Initial Schema Sync for Logical Replication - Mailing list pgsql-hackers

From Kumar, Sachin
Subject Initial Schema Sync for Logical Replication
Date
Msg-id db02e6773adb4dbcb5b9bb3803ebe340@amazon.com
Whole thread Raw
Responses Re: Initial Schema Sync for Logical Replication  (Peter Smith <smithpb2250@gmail.com>)
Re: Initial Schema Sync for Logical Replication  (Alvaro Herrera <alvherre@alvh.no-ip.org>)
Re: Initial Schema Sync for Logical Replication  (Amit Kapila <amit.kapila16@gmail.com>)
List pgsql-hackers

Hi Everyone,

 

I am working on the initial schema sync for Logical replication. Currently, user have to

manually create a schema on subscriber side. Aim of this feature is to add an option in

create subscription, so that schema sync can be automatic. I am sharing Design Doc below,

but there are some corner cases where the design does not work. Please share your opinion

if design can be improved and we can get rid of corner cases. This design is loosely based

on Pglogical.

DDL replication is required for this feature.

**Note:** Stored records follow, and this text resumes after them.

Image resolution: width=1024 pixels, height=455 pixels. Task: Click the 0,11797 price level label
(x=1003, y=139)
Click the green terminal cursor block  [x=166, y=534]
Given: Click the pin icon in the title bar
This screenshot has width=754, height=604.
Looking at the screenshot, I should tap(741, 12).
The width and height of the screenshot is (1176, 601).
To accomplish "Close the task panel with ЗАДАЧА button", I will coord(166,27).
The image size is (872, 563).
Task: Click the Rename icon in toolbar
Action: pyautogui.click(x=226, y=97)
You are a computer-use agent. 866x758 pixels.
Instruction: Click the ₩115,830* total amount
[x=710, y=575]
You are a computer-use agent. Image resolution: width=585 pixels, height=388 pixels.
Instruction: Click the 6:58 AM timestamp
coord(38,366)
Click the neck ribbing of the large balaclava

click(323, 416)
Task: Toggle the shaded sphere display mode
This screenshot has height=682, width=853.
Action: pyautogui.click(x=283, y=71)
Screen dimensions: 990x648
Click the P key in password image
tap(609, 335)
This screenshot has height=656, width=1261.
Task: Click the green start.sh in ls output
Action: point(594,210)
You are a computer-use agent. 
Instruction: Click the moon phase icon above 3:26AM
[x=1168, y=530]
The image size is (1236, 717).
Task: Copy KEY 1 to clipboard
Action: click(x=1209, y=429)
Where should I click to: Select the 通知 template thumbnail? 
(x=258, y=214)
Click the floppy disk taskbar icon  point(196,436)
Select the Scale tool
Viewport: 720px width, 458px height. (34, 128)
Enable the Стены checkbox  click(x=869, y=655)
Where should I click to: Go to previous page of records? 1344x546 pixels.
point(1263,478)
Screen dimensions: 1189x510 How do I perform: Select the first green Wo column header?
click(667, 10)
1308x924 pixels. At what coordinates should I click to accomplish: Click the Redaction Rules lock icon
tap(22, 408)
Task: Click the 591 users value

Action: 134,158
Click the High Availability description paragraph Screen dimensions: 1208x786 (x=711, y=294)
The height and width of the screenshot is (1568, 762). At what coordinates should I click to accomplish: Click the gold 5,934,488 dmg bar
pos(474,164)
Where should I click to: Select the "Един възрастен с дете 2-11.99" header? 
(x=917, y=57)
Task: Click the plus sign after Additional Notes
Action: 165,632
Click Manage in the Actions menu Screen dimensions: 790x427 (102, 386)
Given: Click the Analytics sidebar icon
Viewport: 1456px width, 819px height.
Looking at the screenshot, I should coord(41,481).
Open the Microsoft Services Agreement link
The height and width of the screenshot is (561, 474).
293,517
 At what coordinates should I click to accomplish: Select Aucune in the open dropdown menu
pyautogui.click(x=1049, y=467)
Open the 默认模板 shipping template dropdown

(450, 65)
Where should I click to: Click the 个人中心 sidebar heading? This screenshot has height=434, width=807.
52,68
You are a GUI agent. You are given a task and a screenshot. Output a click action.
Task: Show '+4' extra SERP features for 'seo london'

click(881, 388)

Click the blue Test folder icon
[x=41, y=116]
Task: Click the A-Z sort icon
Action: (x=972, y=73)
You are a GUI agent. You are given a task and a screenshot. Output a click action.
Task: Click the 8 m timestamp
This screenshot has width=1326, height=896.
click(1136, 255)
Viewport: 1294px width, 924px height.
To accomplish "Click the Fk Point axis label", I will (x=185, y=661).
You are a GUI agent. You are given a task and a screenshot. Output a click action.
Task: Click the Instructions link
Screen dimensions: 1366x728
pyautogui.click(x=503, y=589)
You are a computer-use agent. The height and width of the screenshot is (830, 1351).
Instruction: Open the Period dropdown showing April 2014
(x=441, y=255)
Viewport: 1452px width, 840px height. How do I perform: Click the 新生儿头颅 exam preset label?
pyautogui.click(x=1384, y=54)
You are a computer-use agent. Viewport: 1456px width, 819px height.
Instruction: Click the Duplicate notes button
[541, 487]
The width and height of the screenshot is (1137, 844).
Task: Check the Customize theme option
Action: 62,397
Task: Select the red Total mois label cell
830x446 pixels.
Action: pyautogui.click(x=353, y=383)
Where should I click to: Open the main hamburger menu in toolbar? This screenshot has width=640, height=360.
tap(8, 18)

(https://www.postgresql.org/message-id/flat/CAAD30U%2BpVmfKwUKy8cbZOnUXyguJ-uBNejwD75Kyo%3DOjdQGJ9g%40mail.gmail.com)

 

SQL Changes:-

CREATE SUBSCRIPTION subscription_name

CONNECTION 'conninfo'

PUBLICATION publication_name [, ...]

[ WITH ( subscription_parameter [= value] [, ... ] ) ]

sync_initial_schema (enum) will be added to subscription_parameter.

It can have 3 values:-

TABLES, ALL , NONE (Default)

In ALL everything will be synced including global objects too.

 

Restrictions :- sync_initial_schema=ALL can only be used for publication with FOR ALL TABLES

 

Design:-

 

Publisher :-

Publisher have to implement `SHOW CREATE TABLE_NAME`, this table definition will be used by

subscriber to create exact schema of a table on the subscriber. One alternative to this can

be doing it on the subscriber side itself, we can create a function similar to

describeOneTableDetails and call it on the subscriber. We also need maintain same ownership

as of publisher.

 

It should also have turned on publication of DDL commands.

 

Subscriber :-

 

1. In  CreateSubscription()  when we create replication slot(walrcv_create_slot()), should

use CRS_EXPORT_SNAPSHOT, So that we can use this snapshot later in the pg_dump.

 

2.  Now we can call pg_dump with above snapshot from CreateSubscription. This is inside

opts.connect && opts.create_slot if statement. If we fail in this step we have to drop

the replication slot and create a new one again. Because we need snapshot and creating a

replication slot is a way to get snapshot. The reason for running pg_dump with above

snapshot is that we don't want execute DDLs in wal_logs to 2 times. With above snapshot we

get a state of database which is before the replication slot origin and any changes after

the snapshot will be in wal_logs.

 

We will save the pg_dump into a file (custom archive format). So pg_dump will be similar to

pg_dump --connection_string --schema_only --snapshot=xyz -Fc --file initSchema

 

If  sync_initial_schema=TABLES we dont have to call pg_dump/restore at all. TableSync process

will take care of it.

 

3. If we have to sync global objects we need to call pg_dumpall --globals-only also. But pg_dumpall

does not support --snapshot option, So if user creates a new global object between creation

of replication slot and running pg_dumpall, that above global object will be created 2

times on subscriber , which will error out the Applier process.

 

4. walrcv_disconnect should be called after pg_dump is finished, otherwise snapshot will

not be valid.

 

5. Users will replication role cant not call pg_dump , So the replication user have to

superuser. This is a a major problem.

postgres=# create role s4 WITH LOGIN Replication;

CREATE ROLE

─sachin@DUB-1800550165 ~

─$ pg_dump postgres -s -U s4                                                                               1

pg_dump: error: query failed: ERROR:  permission denied for table t1

pg_dump: detail: Query was: LOCK TABLE public.t1, public.t2 IN ACCESS SHARE MODE

 

6. pg_subscription_rel table column srsubstate will have one more state

SUBREL_STATE_CREATE 'c'. if sync_initial_schema is enabled we will set table_state to 'c'.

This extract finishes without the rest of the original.